*** Data to use ***

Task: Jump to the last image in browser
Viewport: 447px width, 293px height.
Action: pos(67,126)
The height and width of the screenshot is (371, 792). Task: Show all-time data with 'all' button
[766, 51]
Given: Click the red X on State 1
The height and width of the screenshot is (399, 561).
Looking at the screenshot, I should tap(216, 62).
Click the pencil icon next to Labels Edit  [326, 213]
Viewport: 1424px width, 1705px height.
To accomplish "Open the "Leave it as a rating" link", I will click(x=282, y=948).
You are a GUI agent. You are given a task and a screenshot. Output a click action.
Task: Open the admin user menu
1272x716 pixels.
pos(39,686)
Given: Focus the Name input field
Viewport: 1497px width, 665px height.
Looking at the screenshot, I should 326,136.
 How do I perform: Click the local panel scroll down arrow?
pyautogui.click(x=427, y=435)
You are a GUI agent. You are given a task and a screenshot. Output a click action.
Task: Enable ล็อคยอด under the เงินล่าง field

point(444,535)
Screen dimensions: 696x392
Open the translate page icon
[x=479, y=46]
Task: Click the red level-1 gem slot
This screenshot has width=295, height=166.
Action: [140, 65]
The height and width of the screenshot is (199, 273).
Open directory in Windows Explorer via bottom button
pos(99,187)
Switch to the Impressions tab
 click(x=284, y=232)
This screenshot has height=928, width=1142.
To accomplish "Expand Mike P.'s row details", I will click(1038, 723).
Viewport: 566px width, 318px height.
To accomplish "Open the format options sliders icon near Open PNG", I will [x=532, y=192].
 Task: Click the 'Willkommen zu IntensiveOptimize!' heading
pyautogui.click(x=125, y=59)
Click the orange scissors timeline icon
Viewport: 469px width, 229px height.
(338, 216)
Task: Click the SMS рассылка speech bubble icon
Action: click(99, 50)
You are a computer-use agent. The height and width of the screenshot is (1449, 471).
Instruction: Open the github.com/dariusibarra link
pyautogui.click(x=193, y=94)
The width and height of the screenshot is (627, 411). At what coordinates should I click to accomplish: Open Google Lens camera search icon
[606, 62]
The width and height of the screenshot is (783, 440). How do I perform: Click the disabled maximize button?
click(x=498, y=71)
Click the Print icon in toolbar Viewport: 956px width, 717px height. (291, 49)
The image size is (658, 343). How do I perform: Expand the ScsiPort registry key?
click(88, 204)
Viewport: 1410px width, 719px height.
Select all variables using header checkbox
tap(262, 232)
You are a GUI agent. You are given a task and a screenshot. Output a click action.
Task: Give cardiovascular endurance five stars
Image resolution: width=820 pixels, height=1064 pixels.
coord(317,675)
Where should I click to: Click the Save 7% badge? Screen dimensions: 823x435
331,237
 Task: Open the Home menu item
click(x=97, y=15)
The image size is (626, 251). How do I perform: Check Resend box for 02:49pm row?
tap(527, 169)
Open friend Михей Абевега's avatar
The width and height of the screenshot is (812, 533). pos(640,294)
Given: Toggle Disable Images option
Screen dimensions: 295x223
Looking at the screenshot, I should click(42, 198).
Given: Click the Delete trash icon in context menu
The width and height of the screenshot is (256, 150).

*** End of Data to use ***

— Your instructions —
Copy each line of the entries exactly.

— Answer box —
Task: Jump to the last image in browser
Viewport: 447px width, 293px height.
Action: pos(67,126)
The height and width of the screenshot is (371, 792). Task: Show all-time data with 'all' button
[766, 51]
Given: Click the red X on State 1
The height and width of the screenshot is (399, 561).
Looking at the screenshot, I should tap(216, 62).
Click the pencil icon next to Labels Edit  [326, 213]
Viewport: 1424px width, 1705px height.
To accomplish "Open the "Leave it as a rating" link", I will click(x=282, y=948).
You are a GUI agent. You are given a task and a screenshot. Output a click action.
Task: Open the admin user menu
1272x716 pixels.
pos(39,686)
Given: Focus the Name input field
Viewport: 1497px width, 665px height.
Looking at the screenshot, I should 326,136.
 How do I perform: Click the local panel scroll down arrow?
pyautogui.click(x=427, y=435)
You are a GUI agent. You are given a task and a screenshot. Output a click action.
Task: Enable ล็อคยอด under the เงินล่าง field

point(444,535)
Screen dimensions: 696x392
Open the translate page icon
[x=479, y=46]
Task: Click the red level-1 gem slot
This screenshot has width=295, height=166.
Action: [140, 65]
The height and width of the screenshot is (199, 273).
Open directory in Windows Explorer via bottom button
pos(99,187)
Switch to the Impressions tab
 click(x=284, y=232)
This screenshot has height=928, width=1142.
To accomplish "Expand Mike P.'s row details", I will click(1038, 723).
Viewport: 566px width, 318px height.
To accomplish "Open the format options sliders icon near Open PNG", I will [x=532, y=192].
 Task: Click the 'Willkommen zu IntensiveOptimize!' heading
pyautogui.click(x=125, y=59)
Click the orange scissors timeline icon
Viewport: 469px width, 229px height.
(338, 216)
Task: Click the SMS рассылка speech bubble icon
Action: click(99, 50)
You are a computer-use agent. The height and width of the screenshot is (1449, 471).
Instruction: Open the github.com/dariusibarra link
pyautogui.click(x=193, y=94)
The width and height of the screenshot is (627, 411). At what coordinates should I click to accomplish: Open Google Lens camera search icon
[606, 62]
The width and height of the screenshot is (783, 440). How do I perform: Click the disabled maximize button?
click(x=498, y=71)
Click the Print icon in toolbar Viewport: 956px width, 717px height. (291, 49)
The image size is (658, 343). How do I perform: Expand the ScsiPort registry key?
click(88, 204)
Viewport: 1410px width, 719px height.
Select all variables using header checkbox
tap(262, 232)
You are a GUI agent. You are given a task and a screenshot. Output a click action.
Task: Give cardiovascular endurance five stars
Image resolution: width=820 pixels, height=1064 pixels.
coord(317,675)
Where should I click to: Click the Save 7% badge? Screen dimensions: 823x435
331,237
 Task: Open the Home menu item
click(x=97, y=15)
The image size is (626, 251). How do I perform: Check Resend box for 02:49pm row?
tap(527, 169)
Open friend Михей Абевега's avatar
The width and height of the screenshot is (812, 533). pos(640,294)
Given: Toggle Disable Images option
Screen dimensions: 295x223
Looking at the screenshot, I should click(42, 198).
Given: Click the Delete trash icon in context menu
The width and height of the screenshot is (256, 150).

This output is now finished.